Excerpted passage section start

Last night I happened upon the PBS Front Line program “All of Me” by Independent Lens. I was fascinated by the sociological and psychological implications of losing weight, particularly of obese and morbidly obese women that were featured.
An important part of the conversation was about acceptance of fat. One of the women said something to the effect of, “We came together as fat girls/fat women.” But then the documentary goes on to show how the women changed towards each other after weight loss surgery and the challenging effects of shifting perceptions of the self on the group.
(Venus of Willendorf)
One of my close relatives is into the BBW (Big Beautiful Women) scene. He prefers his women super-sized. He came to where I live to be with a woman that had to be in the mid 400 pound range. She was not a happy camper but he certainly was.
The women in the PBS documentary talk about their relationship to men, the power fat has over certain men and the fetishes some men have for having very large women sit on them, dance with them and even eat in front of them. These men, like my relative, are willing to travel great distances and spend a lot of cash, to meet up with and hook up with BBWs.
The documentary centers on the Austin Chapter of the National Association for the Acceptance of Fat Association (NAAFA). This is both a fun organization with local chapters and national conventions, and a form of activism, as its name implies.
I was fascinated by the program and the particular group of women in it, on many levels. I observed some people that were comfortable in their skin, some who seemed to struggle with deep-seated depression and one woman named Cathy that was so ill physically and mentally that she died during the filming of the show.
Then too, there is former plus-sized model, Dawn, who had the persona of Bridget in some kinky publications who reveled in her past.
The statements said or shown that struck me the most, besides the title of this post were:
- Losing lots of weight would take me into a new area I've never been since childhood, decades ago.

Excerpted passage section end

• [Task set]
a) Update the post about the PBS documentary, starting at "An important part" and ending at "on the group.", with "weight loss surgery" changed to "bariatric surgery".
b) Put this sentence from the post about the PBS documentary into Spanish: "An important part of the conversation was about acceptance of fat."

Listed records section start

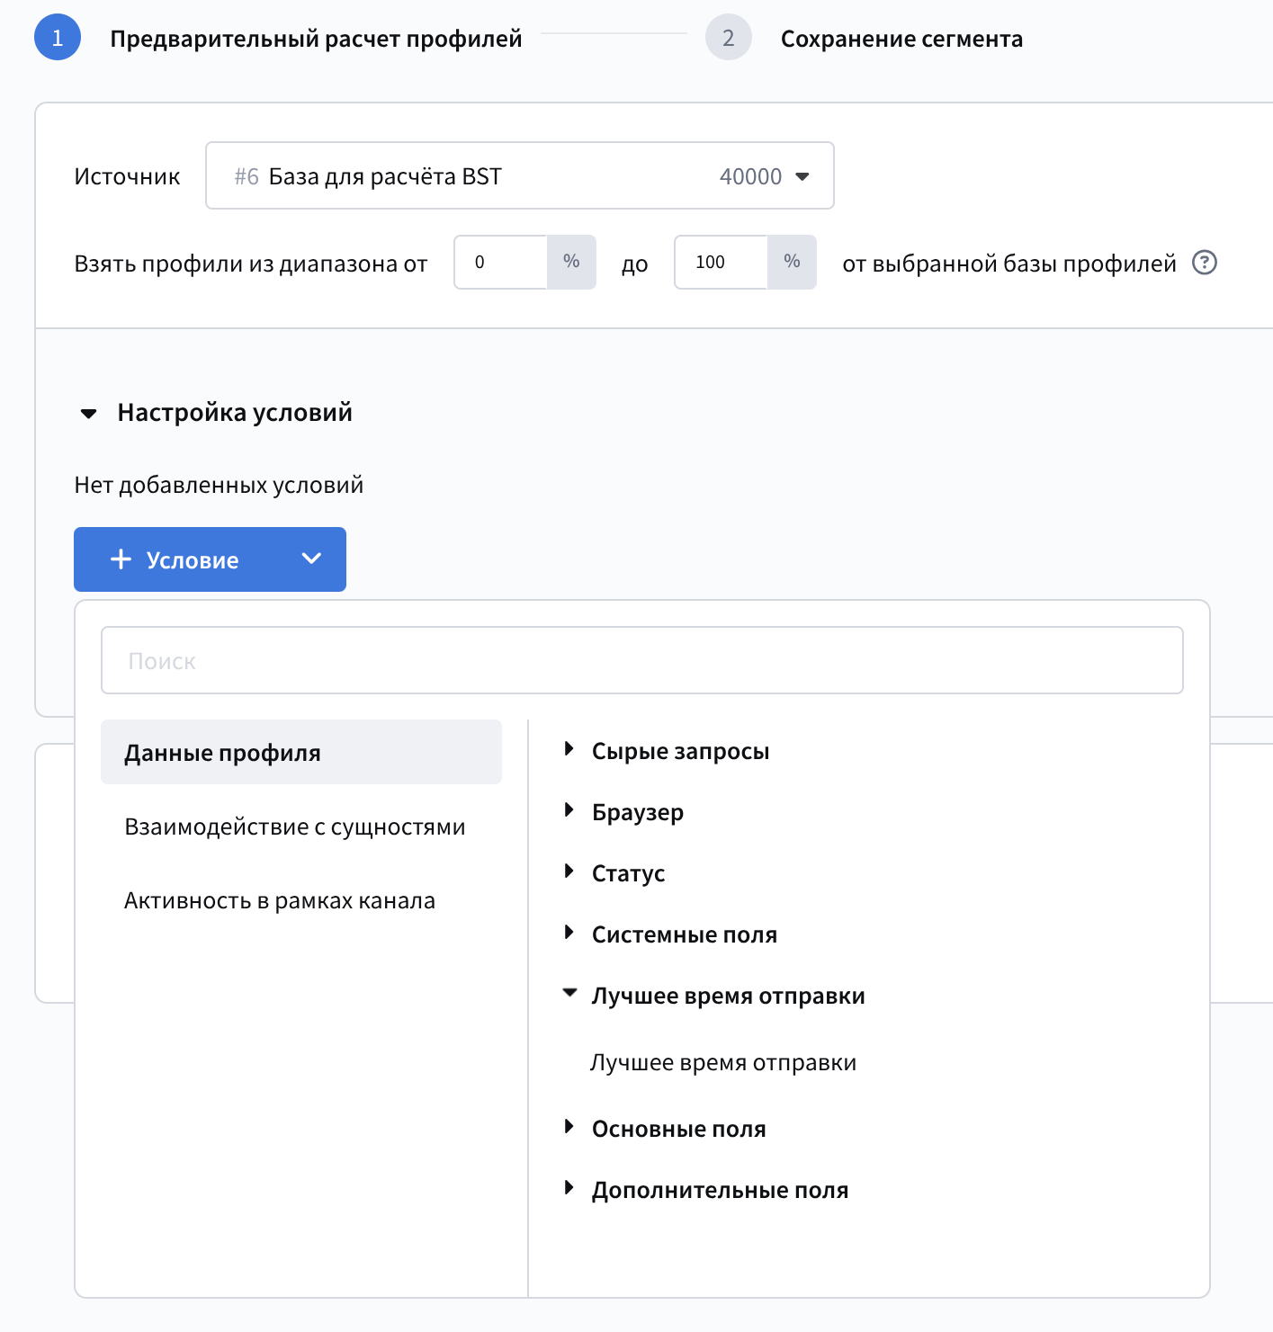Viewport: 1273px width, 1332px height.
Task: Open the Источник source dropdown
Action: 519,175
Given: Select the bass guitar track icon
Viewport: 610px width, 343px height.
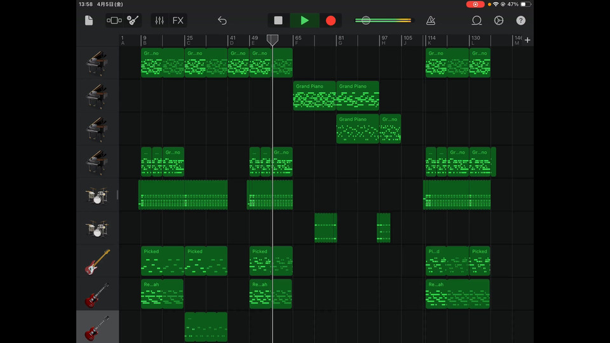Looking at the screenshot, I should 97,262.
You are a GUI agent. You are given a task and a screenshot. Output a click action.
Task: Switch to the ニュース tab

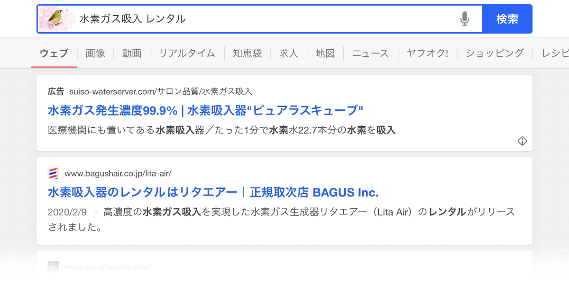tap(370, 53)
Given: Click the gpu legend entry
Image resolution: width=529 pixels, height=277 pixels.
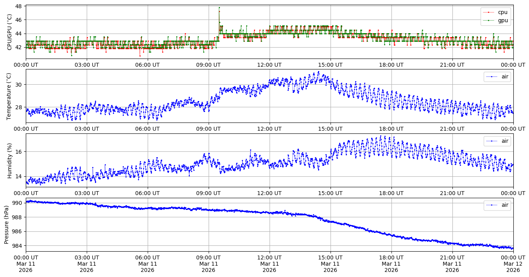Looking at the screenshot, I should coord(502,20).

Listed records section end
Listed records section start

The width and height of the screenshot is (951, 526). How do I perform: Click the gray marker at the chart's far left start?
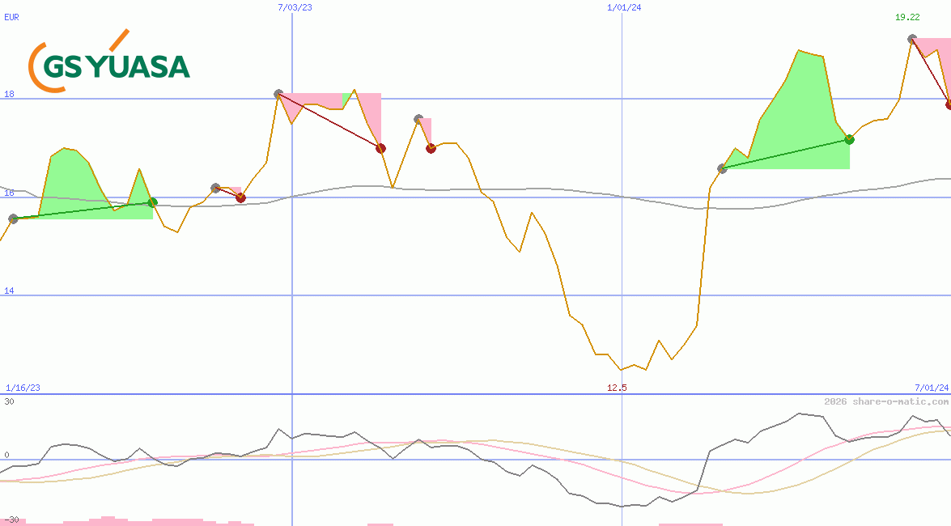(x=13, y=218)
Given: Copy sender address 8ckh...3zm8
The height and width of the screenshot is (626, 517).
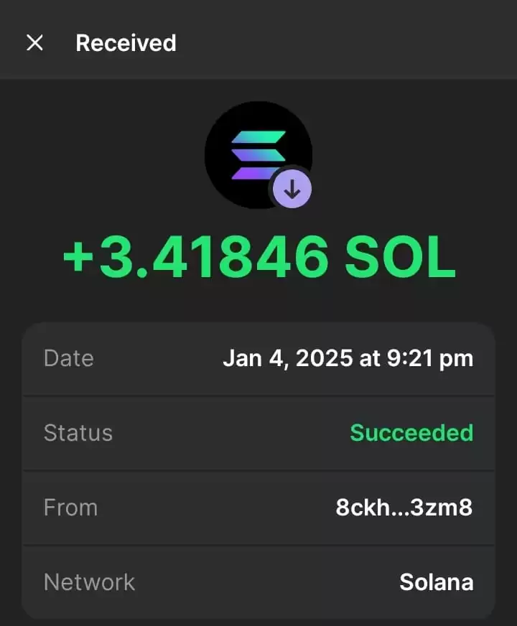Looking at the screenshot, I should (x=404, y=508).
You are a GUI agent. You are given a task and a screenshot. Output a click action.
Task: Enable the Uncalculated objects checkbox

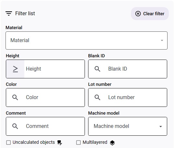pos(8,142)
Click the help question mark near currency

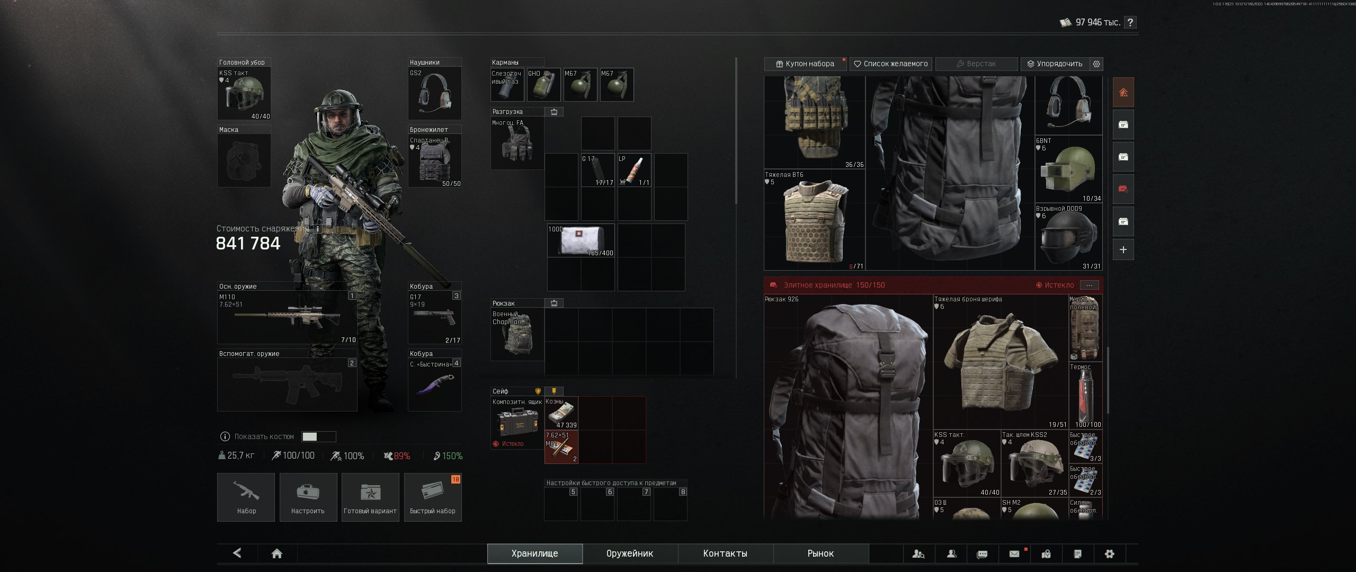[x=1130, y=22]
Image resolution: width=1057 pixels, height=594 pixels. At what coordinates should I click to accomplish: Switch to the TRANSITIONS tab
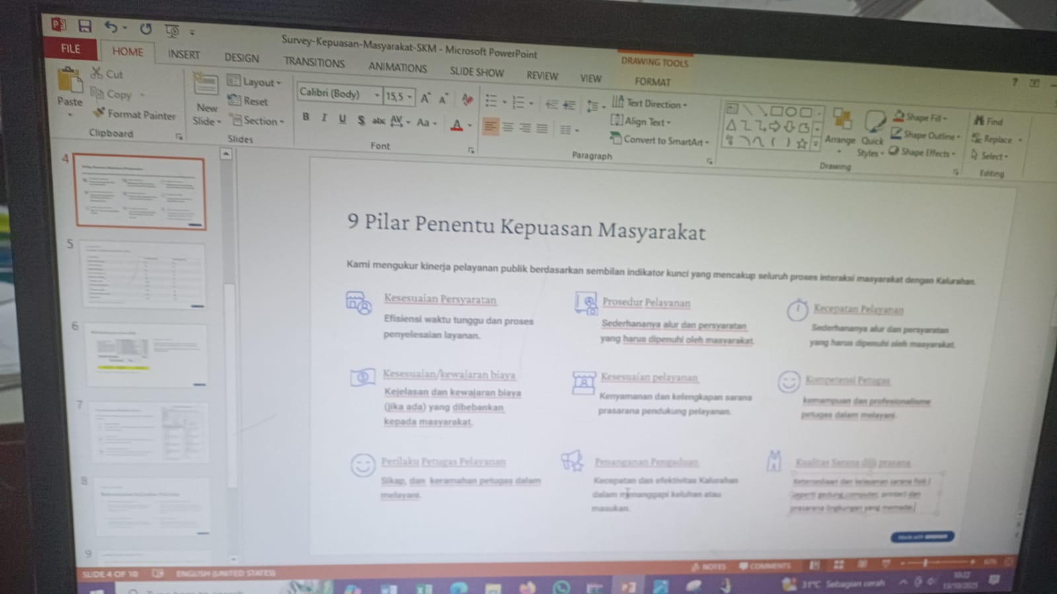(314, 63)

Listed records section end

• [Completed exercise]
a)
An important part of the conversation was about acceptance of fat. One of the women said something to the effect of, “We came together as fat girls/fat women.” But then the documentary goes on to show how the women changed towards each other after bariatric surgery and the challenging effects of shifting perceptions of the self on the group.

b) Una parte importante de la conversación trataba sobre la aceptación de la gordura.